Indications and Contraindications for Arm Vein Grafts

Although options for leg revascularization are now abundant, the proven current treatment for long occlusions remains a bypass graft. The list of bypass conduits, headed by autogenous materials, includes ipsilateral greater saphenous vein, in situ, reversed, or nonreversed; contralateral greater saphenous vein, reversed or nonreversed; arm vein; short saphenous vein; and synthetic materials such as knitted Dacron or expanded polytetrafluoroethylene (ePTFE) conduits (with or without distal vein cuffs).

Of the arm veins, the order of preference for the author's group is cephalic vein; forearm cephalic–median antecubital–basilic vein; nonreversed valve incised basilic vein; basilic–median antecubital–upper arm cephalic vein; and composites of autogenous venous segments.

If the ipsilateral saphenous vein is absent or inadequate and if there is evidence of contralateral leg ischemia, we are inclined to use arm veins. Prior deep vein thrombosis can require preservation of the greater saphenous vein as an important venous effluent channel. Postoperative leg edema is reduced by using arm veins, short incisions, and a superficial graft tunnel.

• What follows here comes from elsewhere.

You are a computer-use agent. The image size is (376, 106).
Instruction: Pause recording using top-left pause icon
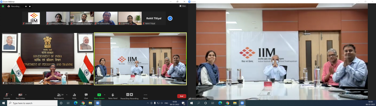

Gangrene, nonhealing ulcers, rest pain, and severe claudication are all appropriately managed with arm vein bypass grafting. The use of arm veins is not restricted to limb-threatening ischemia. The infrageniculate popliteal, crural, perimalleolar, and plantar arteries are suitable distal anastomotic sites. Long occlusions of the upper extremity arteries are readily bypassed with arm veins; the ipsilateral cephalic vein from the arm receiving the bypass is selected if saphenous vein is unavailable. Arm veins, preferably the basilic vein because it is somewhat more robust, effectively substitute for saphenous veins as a bypass between the carotid and axillary arteries. Renal artery bypasses have been performed with basilic veins, but rather than using the aorta, we use the celiac or splenic artery for the proximal anastomosis. By analogy, cardiac surgeons at our institution have chosen to originate coronary artery arm vein bypasses from vessels other than the aorta.

Despite this long list of indications for the use of arm veins, patching of arterial defects is not among them. There is uncertainty whether an arm vein patch can withstand arterial pressure without becoming aneurysmal, and, hence, this application has been avoided.

Venous disease is an emerging indication for vascular reconstruction. Successful operative management of the post-thrombotic syndrome by valve transplantation depends on the availability of a large-diameter, valve-bearing segment of axillary vein. We have not substituted axillary veins for a spiral saphenous vein graft in the management of superior vena caval syndrome but believe that it may be a promising application. In contrast to arterial patches, basilic veins make ideal patches for venous defects, and they have been used to reconstruct the renal vein, vena cava, and femoral vein.

Protecting and preserving the arm veins are indispensable measures to ensure operative success. The patient, nurses, other paramedical personnel, and physicians, especially anesthesiologists, are admonished against venipuncture and insertion of intravenous catheters above the wrist. The veins are protected preoperatively by placing the arms in gauze wraps, on which is written, “No Venipunctures or IVs.” Warnings are placed prominently in the chart and in the patient’s room. Nursing and paramedical personnel participate in an educational program on the importance and method of preserving arm veins.